札幌は前節、敵地で横浜FMと対戦して1-2の敗戦。ハイテンポでパスをつないで攻めてくる横浜FMに対して前線からタイトなマンマークを仕掛けて封じると、奪ったボールを素早く動かして押し込んでいく。2位の横浜FMに対しても臆することなく、それどころか内容的に上回る勢いで攻撃を仕掛けた。ただ、積極的にプレーをし続けた影響もあってか、終盤に守備の強度がわずかに低下すると、そこを横浜FMに突かれて2失点。前半に菅 大輝のファインゴールでリードを得ていたが、悔しい逆転負けとなってしまった。
“たられば”になってしまうが、先制点を奪ったあともペースを掌握して好機も作れていたため、追加点を奪えていれば結果が大きく違っていた可能性はある。
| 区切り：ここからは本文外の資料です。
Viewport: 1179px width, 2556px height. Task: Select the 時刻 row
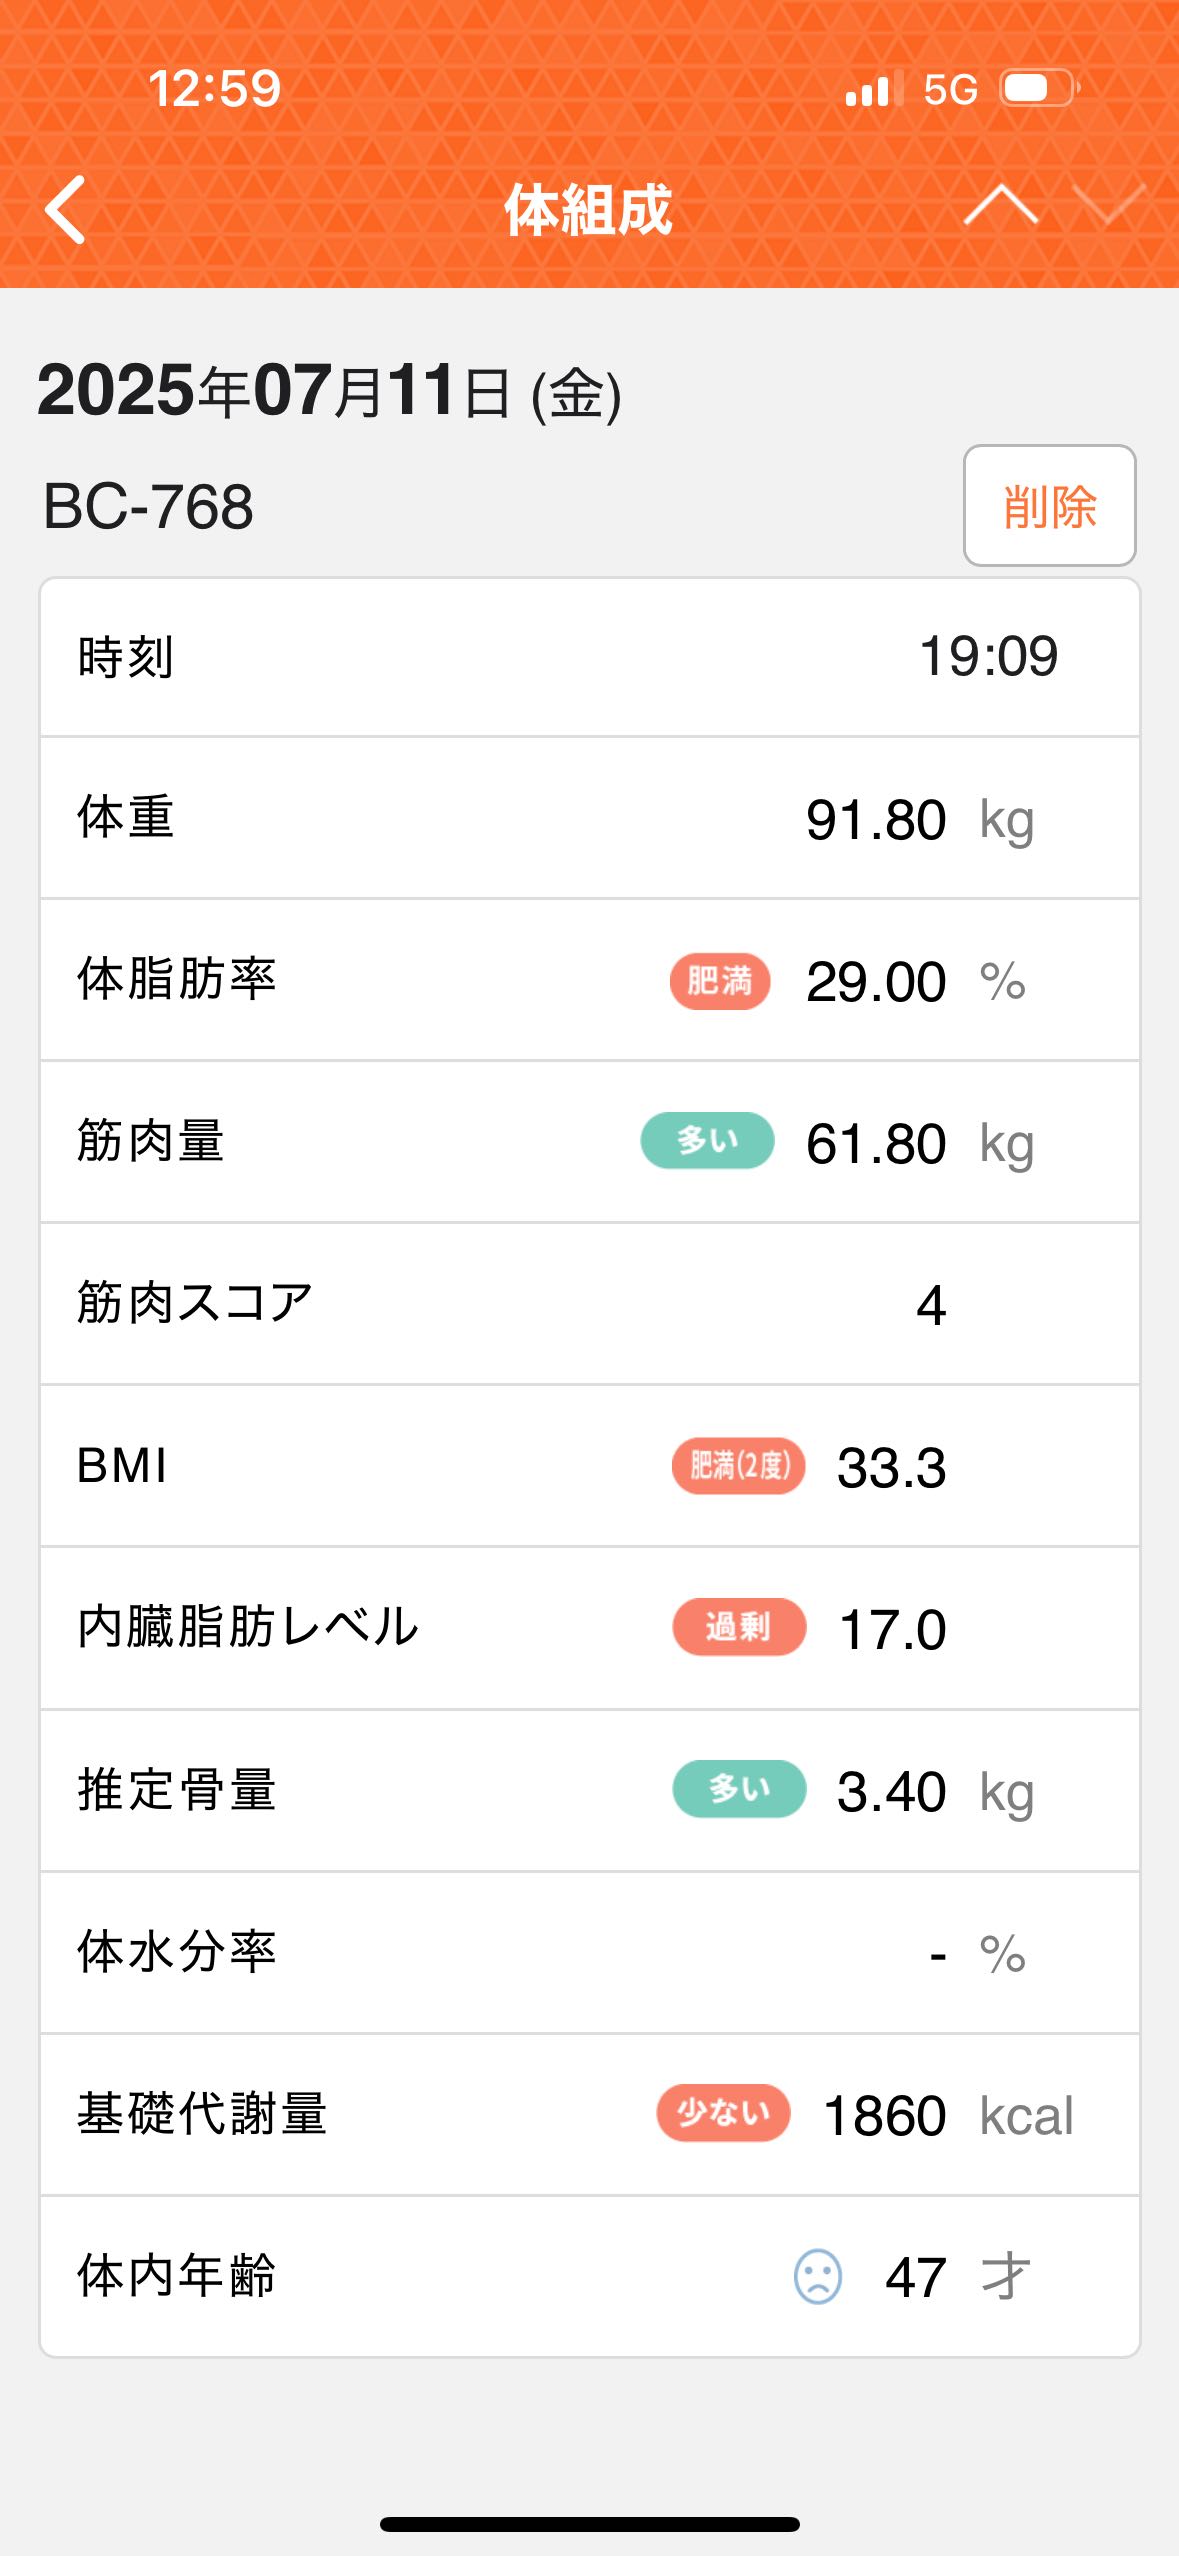click(589, 658)
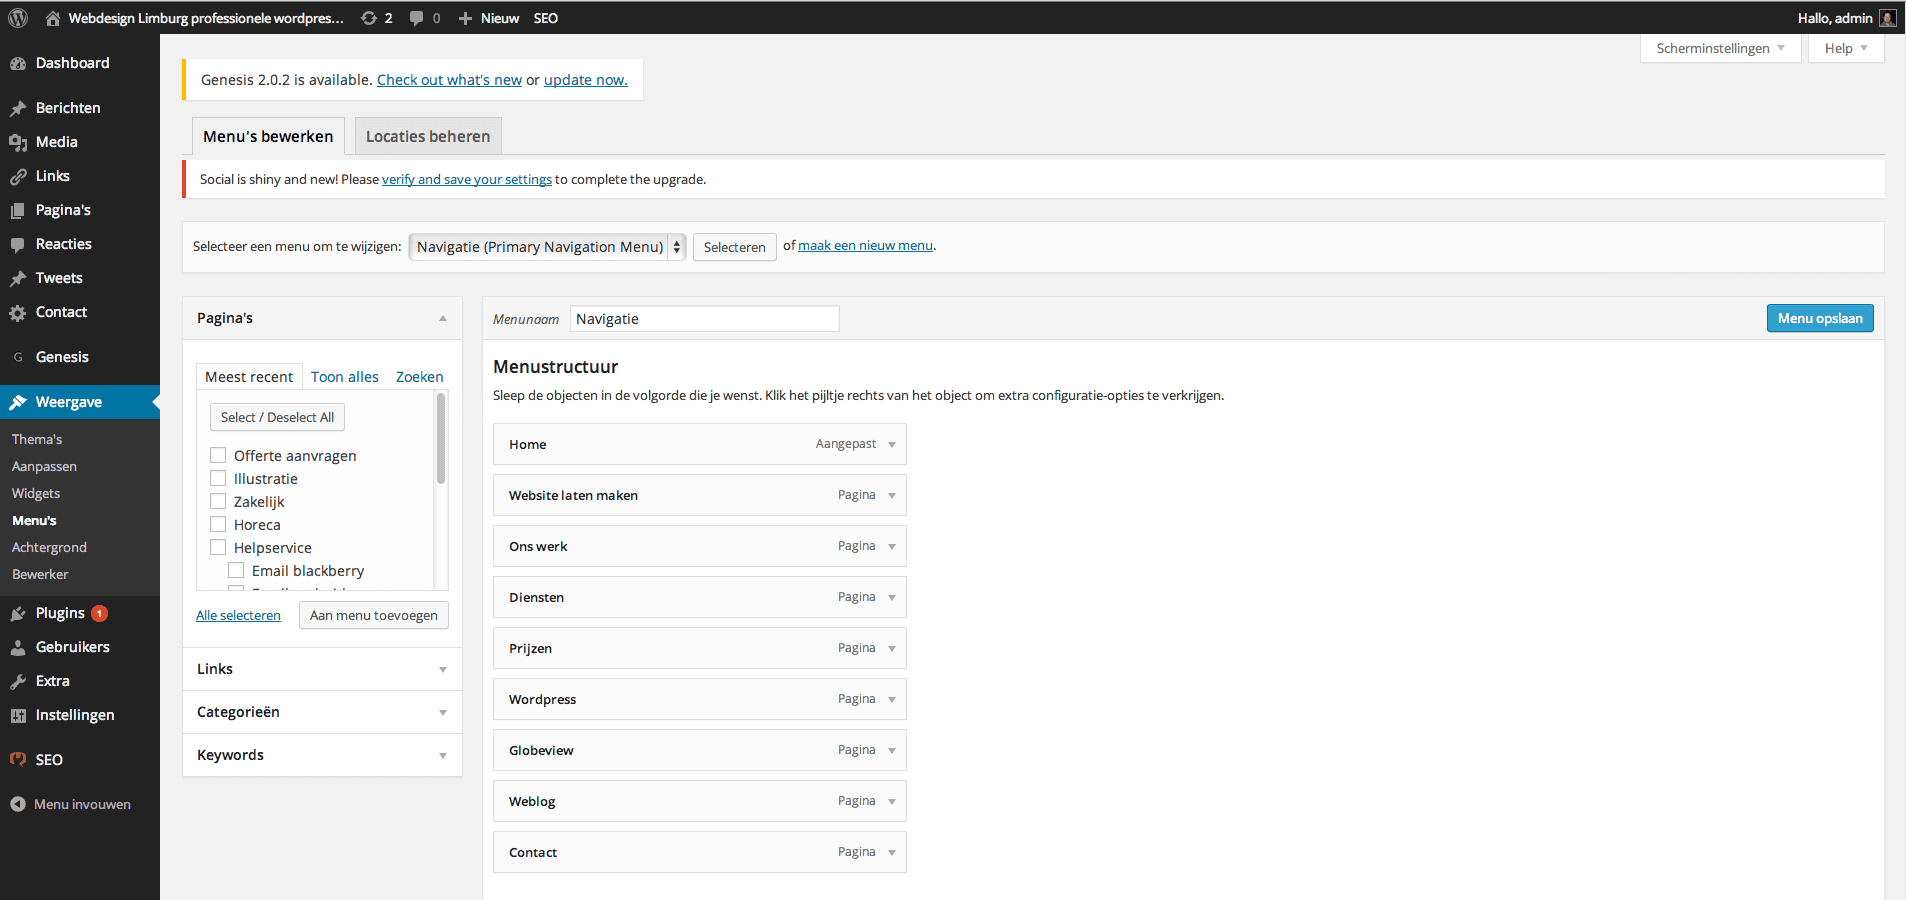Click the Menu opslaan button

pyautogui.click(x=1819, y=318)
攻守両面で出足がよく、モチベーションも高く相手ゴールに攻め込んではいたものの、今季の課題である得点力不足がここでも顔をのぞかせてしまった。
一方、冷え込みも始まってきた10月末の札幌に乗り込む福岡は前節、敵地で神戸と対戦して0-1の敗戦。ボールを動かしながら押し込んでくる神戸に対して、持ち前のハードワークで有効なスペースを与えず、ゴール前に蹴り込まれてもしっかりとしたポジショニングではね返して粘り強く戦っていた。しかし、終了間際にサイドのクロスからゴールを割られてしまい、勝負アリ。清水戦に続き、ここにきて悔しい2連敗を喫した。
ただ、他会場の結果によって16位以上が確定し、来季のJ1残留が決まった。今季からJ1に復帰し、その最初のシーズンが4チーム降格という厳しいレギュレーションにもかかわらず、残留争いに巻き込まれることなく残留を果たしたのは見事と言っていい。
さて、そんなチーム同士の対戦だが、焦点となるのはやはり球際の攻防だろう。札幌も福岡も、ハードワークと運動量をベースとするチームだ。どの局面でもエネルギーが必要なプレーをするが、球際で勝ち、エネルギーをより効果的に利用したほうが優位に試合を進めることになるだろう。
ボール奪取後はテンポよくパスをつなぐ札幌に対し、福岡は比較的ダイレクトに前方の選手のパワーを引き出すやり方。守から攻への切り替えにニュアンスの違いはあるものの、タフにぶつかり、そこからダイナミックに相手ゴールへ向かっていく両チームの熱量は札幌ドーム内の温度を上昇させてくれそうだ。
試合は14時にキックオフされる。